Anyway, Davidson said, it makes more sense than giving NIH federal dollars to spend on “ludicrous studies such as giving methamphetamine to cats or teaching monkeys to gamble for their drinking water.”
Shamp’s legislation, like its federal counterpart, also contains no new funding. Instead, it simply gives the health director a year after her measure becomes law — assuming that happens — to issue its report.
But her SB1070 is more than just a directive for a study. It also would put into law a laundry list of what she says are Trump’s accomplishments as president, ranging from lower corporate tax rates, negotiating peace treaties, enhanced border security, more jobs through tariffs, and “affirming biological truth in federal policy to protect family values.”

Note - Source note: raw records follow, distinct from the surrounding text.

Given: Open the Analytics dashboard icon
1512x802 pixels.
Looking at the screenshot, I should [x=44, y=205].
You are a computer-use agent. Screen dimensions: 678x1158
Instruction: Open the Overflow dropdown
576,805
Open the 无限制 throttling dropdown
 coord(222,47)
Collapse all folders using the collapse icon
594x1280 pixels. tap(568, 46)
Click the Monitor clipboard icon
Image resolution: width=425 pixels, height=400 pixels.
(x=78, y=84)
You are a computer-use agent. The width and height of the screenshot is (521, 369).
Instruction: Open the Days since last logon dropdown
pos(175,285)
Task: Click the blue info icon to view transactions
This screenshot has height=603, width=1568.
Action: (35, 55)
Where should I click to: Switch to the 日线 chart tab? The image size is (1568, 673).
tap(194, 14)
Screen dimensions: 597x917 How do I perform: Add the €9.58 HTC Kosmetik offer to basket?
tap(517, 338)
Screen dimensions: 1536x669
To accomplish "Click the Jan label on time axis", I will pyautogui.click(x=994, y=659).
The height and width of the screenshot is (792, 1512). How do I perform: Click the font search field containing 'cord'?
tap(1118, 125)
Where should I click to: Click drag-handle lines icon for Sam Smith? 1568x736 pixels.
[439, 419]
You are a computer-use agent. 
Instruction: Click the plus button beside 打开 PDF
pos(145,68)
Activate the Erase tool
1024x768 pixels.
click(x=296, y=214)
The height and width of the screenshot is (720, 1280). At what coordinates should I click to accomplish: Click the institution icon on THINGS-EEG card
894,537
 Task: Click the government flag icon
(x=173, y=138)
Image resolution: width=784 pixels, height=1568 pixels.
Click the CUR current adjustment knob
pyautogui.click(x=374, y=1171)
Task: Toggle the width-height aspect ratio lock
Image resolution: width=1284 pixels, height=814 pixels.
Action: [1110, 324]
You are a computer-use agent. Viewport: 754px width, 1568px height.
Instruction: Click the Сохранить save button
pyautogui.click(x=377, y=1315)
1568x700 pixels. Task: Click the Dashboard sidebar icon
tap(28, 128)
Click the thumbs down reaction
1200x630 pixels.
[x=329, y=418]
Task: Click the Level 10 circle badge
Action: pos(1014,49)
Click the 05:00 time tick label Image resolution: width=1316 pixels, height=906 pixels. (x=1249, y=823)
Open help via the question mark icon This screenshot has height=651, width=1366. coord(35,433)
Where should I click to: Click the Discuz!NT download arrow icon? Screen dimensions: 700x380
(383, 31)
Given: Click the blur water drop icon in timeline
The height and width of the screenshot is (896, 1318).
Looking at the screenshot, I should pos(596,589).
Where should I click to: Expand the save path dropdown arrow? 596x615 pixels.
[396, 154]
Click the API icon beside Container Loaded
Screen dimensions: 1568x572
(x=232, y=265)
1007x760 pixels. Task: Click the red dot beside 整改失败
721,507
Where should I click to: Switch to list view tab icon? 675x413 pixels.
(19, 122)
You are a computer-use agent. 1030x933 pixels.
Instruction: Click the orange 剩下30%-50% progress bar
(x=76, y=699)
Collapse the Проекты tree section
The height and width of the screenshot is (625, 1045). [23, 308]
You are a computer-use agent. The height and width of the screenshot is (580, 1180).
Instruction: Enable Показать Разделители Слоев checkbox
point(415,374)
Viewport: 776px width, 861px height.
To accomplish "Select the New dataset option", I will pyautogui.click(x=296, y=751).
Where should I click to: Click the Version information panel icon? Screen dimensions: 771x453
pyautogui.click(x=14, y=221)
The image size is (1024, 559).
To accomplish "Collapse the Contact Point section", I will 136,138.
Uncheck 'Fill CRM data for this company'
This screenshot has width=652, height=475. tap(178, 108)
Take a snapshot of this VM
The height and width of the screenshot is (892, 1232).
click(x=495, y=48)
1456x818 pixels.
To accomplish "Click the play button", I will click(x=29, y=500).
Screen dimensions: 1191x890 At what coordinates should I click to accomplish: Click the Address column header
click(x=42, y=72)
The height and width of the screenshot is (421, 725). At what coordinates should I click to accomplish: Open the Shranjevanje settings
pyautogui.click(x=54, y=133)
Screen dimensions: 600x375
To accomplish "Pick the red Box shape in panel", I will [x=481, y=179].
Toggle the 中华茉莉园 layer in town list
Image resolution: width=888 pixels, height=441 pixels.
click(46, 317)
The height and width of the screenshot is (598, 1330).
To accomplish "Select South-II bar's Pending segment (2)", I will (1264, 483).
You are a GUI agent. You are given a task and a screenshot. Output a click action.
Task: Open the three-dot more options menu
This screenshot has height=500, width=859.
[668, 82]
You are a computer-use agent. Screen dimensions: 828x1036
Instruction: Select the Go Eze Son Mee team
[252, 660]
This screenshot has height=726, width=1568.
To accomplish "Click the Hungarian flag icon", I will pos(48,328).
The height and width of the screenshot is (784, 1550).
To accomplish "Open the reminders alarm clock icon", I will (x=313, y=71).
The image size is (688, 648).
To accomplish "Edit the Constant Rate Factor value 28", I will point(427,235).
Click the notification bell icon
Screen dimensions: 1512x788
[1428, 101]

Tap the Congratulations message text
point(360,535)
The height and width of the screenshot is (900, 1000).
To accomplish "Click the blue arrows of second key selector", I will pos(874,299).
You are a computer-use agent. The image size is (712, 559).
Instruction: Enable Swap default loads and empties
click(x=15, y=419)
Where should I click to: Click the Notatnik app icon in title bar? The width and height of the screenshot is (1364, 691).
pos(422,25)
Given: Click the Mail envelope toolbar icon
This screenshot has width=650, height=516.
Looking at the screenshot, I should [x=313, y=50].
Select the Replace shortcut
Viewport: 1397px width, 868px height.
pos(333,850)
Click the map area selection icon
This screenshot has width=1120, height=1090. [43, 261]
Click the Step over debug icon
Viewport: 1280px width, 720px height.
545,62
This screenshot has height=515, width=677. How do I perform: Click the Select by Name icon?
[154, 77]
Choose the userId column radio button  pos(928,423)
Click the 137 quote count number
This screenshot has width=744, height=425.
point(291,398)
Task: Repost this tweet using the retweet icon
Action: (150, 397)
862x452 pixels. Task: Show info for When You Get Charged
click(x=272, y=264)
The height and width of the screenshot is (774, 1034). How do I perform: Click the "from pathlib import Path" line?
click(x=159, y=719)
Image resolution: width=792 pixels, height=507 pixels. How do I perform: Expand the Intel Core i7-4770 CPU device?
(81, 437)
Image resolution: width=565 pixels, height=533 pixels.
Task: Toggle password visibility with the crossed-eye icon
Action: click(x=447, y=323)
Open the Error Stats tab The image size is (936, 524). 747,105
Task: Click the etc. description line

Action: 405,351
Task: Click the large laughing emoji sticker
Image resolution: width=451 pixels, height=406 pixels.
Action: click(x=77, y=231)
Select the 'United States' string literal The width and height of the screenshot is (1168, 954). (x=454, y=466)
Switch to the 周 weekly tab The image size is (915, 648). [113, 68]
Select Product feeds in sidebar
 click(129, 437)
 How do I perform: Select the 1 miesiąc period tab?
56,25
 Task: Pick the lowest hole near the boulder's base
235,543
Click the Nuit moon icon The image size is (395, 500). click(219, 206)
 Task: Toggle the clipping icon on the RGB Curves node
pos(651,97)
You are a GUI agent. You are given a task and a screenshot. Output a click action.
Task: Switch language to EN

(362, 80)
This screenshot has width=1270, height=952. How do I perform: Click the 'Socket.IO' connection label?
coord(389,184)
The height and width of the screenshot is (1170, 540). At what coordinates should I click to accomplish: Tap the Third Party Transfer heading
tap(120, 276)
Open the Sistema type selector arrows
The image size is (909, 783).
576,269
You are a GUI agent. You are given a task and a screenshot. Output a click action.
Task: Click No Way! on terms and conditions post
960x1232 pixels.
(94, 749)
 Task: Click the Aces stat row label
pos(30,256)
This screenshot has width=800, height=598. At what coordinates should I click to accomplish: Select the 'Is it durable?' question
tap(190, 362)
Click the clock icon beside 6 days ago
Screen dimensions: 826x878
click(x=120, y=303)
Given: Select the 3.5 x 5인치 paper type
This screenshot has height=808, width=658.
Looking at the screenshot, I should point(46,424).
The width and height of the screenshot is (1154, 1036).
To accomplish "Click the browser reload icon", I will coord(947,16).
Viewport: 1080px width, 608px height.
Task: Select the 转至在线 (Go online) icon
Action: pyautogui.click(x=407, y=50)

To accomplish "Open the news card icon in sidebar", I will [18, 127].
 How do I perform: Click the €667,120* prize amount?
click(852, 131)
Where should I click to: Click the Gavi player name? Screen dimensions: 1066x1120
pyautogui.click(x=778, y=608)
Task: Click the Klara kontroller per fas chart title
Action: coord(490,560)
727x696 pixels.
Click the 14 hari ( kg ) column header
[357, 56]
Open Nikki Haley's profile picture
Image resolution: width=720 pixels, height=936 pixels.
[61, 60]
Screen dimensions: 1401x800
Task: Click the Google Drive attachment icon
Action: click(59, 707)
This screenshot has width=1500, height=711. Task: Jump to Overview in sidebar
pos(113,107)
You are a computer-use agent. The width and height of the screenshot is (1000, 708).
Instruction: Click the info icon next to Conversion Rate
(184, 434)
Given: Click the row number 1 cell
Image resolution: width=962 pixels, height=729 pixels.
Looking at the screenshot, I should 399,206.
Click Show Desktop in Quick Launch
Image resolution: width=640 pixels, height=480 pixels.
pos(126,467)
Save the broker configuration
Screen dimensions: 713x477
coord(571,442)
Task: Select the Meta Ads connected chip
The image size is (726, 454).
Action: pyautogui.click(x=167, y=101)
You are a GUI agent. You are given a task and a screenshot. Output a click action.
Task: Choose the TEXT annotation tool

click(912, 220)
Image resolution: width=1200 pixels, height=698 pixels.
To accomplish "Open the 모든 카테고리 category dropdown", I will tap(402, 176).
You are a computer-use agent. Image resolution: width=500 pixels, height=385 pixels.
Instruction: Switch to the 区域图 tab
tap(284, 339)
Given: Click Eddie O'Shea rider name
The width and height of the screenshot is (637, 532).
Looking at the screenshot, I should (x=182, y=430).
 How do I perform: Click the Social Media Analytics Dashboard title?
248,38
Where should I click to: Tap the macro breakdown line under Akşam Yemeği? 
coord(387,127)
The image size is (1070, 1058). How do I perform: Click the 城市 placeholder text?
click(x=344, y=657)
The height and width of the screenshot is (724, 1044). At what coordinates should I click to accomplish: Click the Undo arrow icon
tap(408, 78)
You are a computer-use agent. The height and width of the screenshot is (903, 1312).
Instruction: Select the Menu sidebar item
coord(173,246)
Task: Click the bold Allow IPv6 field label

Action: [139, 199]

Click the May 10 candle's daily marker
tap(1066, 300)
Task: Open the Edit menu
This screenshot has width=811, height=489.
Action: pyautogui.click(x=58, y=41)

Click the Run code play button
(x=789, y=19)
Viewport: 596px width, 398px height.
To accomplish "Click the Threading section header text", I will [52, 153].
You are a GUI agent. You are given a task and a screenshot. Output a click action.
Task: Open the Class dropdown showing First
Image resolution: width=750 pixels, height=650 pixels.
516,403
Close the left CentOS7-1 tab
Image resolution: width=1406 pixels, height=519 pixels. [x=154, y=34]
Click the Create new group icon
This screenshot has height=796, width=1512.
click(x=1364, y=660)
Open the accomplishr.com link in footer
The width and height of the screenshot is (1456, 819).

And the measure even includes a legislative finding — even before there’s actually any study — that selective media reporting and amplification of unverified claims about President Trump’s conduct have fueled TDS, intensifying polarized public reactions and deepening societal division.”
Trump himself used the phrase just recently after the slaying of actor and director Rob Reiner and his wife, Michele Singer Reiner, in their home.
Their son, Nick Reiner, has been arrested in the deaths. But the president, in a social media post, said the activist actor and critic of Trump died due to “the anger he caused others through … a mind crippling disease known as TRUMP DERANGEMENT SYNDROME.”
If the measure is approved, the obligation to study would fall on Debbie Johnston, who Gov. Katie Hobbs appointed to head the health department last month. An aide said that Johnston, who still has to be confirmed by the Republican-controlled Senate, would not comment on pending legislation.
And Christian Slater, press aide to the Democratic governor, also refused to weigh in.
But Will Humble, who served as health director under Republican Gov. Jan Brewer from 2009 until early 2015, said the idea has no scientific merit.
“There’s no diagnostic code,” he said, referring to the system to classify medical conditions, including mental health.
“This is a statement bill,” he said. “It’s a bureaucracy bill in the end to get the health department to create a worthless report.”
It remains to be seen whether Shamp will have any better luck than Davidson in advancing her measure.
His HR 3432 was assigned to the House Committee on Energy and Commerce the day it was introduced in May. And it hasn’t advanced at all from there.
Shamp’s bill has yet to be assigned to a committee.
But she also no longer has the political sway she once had to ensure that her proposals get a hearing.
At the beginning of the last session, she was the majority leader, a position she had been elected to by her Republican colleagues. But she was voted out by those same GOP lawmakers in June after she refused to go along with a bipartisan budget negotiated by Senate Republican leaders with Hobbs.